TensorBoard是一个图(graph)可视化软件,在(安装TensorFlow的时候会默认安装)。下面是谷歌的介绍:
The computations you'll use TensorFlow for - like training a massive deep neural network - can be complex and confusing. To make it easier to understand, debug, and optimize TensorFlow programs, we've included a suite of visualization tools called TensorBoard.
在运行一个包含一些运算的TensorFlow程序时,这些运算会导出成一个时间日志文件。TensorBoard 可以将这些日志文件可视化,以便更好观察程序的机构以及运行表现。TensorBoard和TensorFlow一并使用,会使工作更加有趣和更具生产力。
下面开始我们第一个TensorFlow程序,并使用TensorBoard可视化。
import tensorflow as tf
a = tf.constant(2)
b = tf.constant(3)
x = tf.add(a, b)
with tf.Session() as sess:
print(sess.run(x))
执行结果
为了将上面程序可视化,我们需要下面一行程序将日志写入文件:
writer = tf.summary.FileWriter([logdir], [graph])
[graph] 是运行程序所在的图,可以通过tf.get_default_graph()
返回程序默认图,也可以通过sess.graph返回当前会话中运行的图,后者需要你自己先创建一个session。无论哪种方式,都要你在定义graph之后创建一个writer,否则TensorBoard不能可视化程序。
[logdir]是存储日志文件的路径
import tensorflow as tf
a = tf.constant(2)
b = tf.constant(3)
x = tf.add(a, b)
writer = tf.summary.FileWriter('./graphs', tf.get_default_graph())

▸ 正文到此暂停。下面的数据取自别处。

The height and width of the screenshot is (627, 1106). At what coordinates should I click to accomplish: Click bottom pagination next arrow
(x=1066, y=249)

with tf.Session() as sess:
# writer = tf.summary.FileWriter('./graphs', sess.graph) # if you prefer creating your writer using session's graph
print(sess.run(x))
writer.close()
然后在cmd运行程序
$ python3 [my_program.py]
$ tensorboard --logdir="./graphs" --port 6006
在浏览器打开
可视化效果如下
“Const”和“Const_1”指的是a和b,节点“Add”指的是x,为了更好理解运算,我们可以给ops命名。
a = tf.constant(2, name="a")
b = tf.constant(2, name="b")
x = tf.add(a, b, name="add")
我们可以通过点击节点来查看它的值和类型:
2.常量op
op:图中的节点(operation 的缩写).
下面是创建constant的操作
tf.constant(value, dtype=None, shape=None, name='Const', verify_shape=False)
-
常数
num = tf.constant(2, name="num")
-
向量
# constant of 1d tensor (vector)
a = tf.constant([2, 2], name="vector")
-
矩阵
# constant of 2x2 tensor (matrix)
b = tf.constant([[0, 1], [2, 3]], name="matrix")

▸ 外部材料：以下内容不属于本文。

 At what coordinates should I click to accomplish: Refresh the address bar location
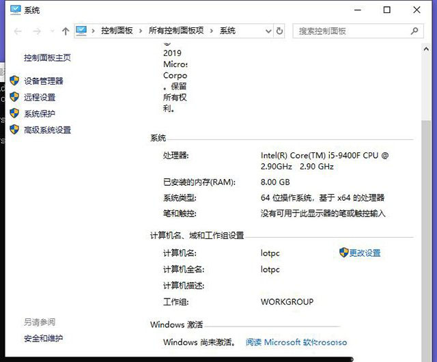point(279,31)
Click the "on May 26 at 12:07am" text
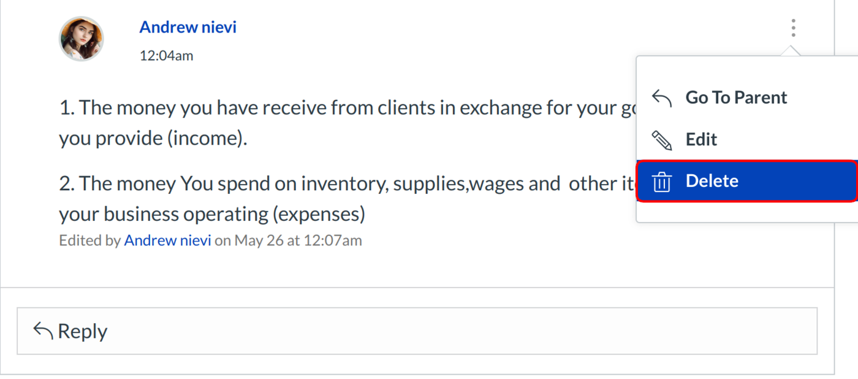Screen dimensions: 858x379 coord(288,240)
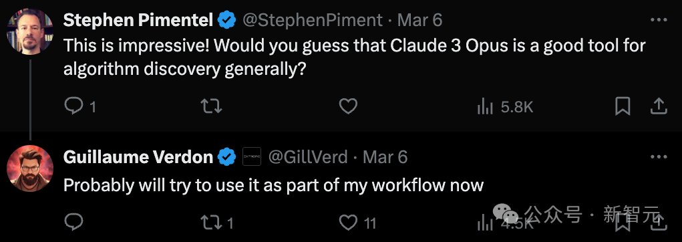
Task: Open more options on Guillaume's tweet
Action: pos(659,156)
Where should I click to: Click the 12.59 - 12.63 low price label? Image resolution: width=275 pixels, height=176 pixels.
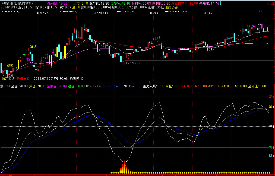tap(135, 63)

可以通过填充创建tensor,类似于numpy中的操作 -
tf.zeros(shape, dtype=tf.float32, name=None)
# create a tensor of shape and all elements are zeros
tf.zeros([2, 3], tf.int32) ==> [[0, 0, 0], [0, 0, 0]]
- tf.zeros_like(input_tensor, dtype=None, name=None, optimize=True)
# create a tensor of shape and type (unless type is specified) as the input_tensor but all elements are zeros.
# input_tensor [[0, 1], [2, 3], [4, 5]]
tf.zeros_like(input_tensor) ==> [[0, 0], [0, 0], [0, 0]]
- tf.ones(shape, dtype=tf.float32, name=None)
# create a tensor of shape and all elements are ones
tf.ones([2, 3], tf.int32) ==> [[1, 1, 1], [1, 1, 1]]
- tf.ones_like(input_tensor, dtype=None, name=None, optimize=True)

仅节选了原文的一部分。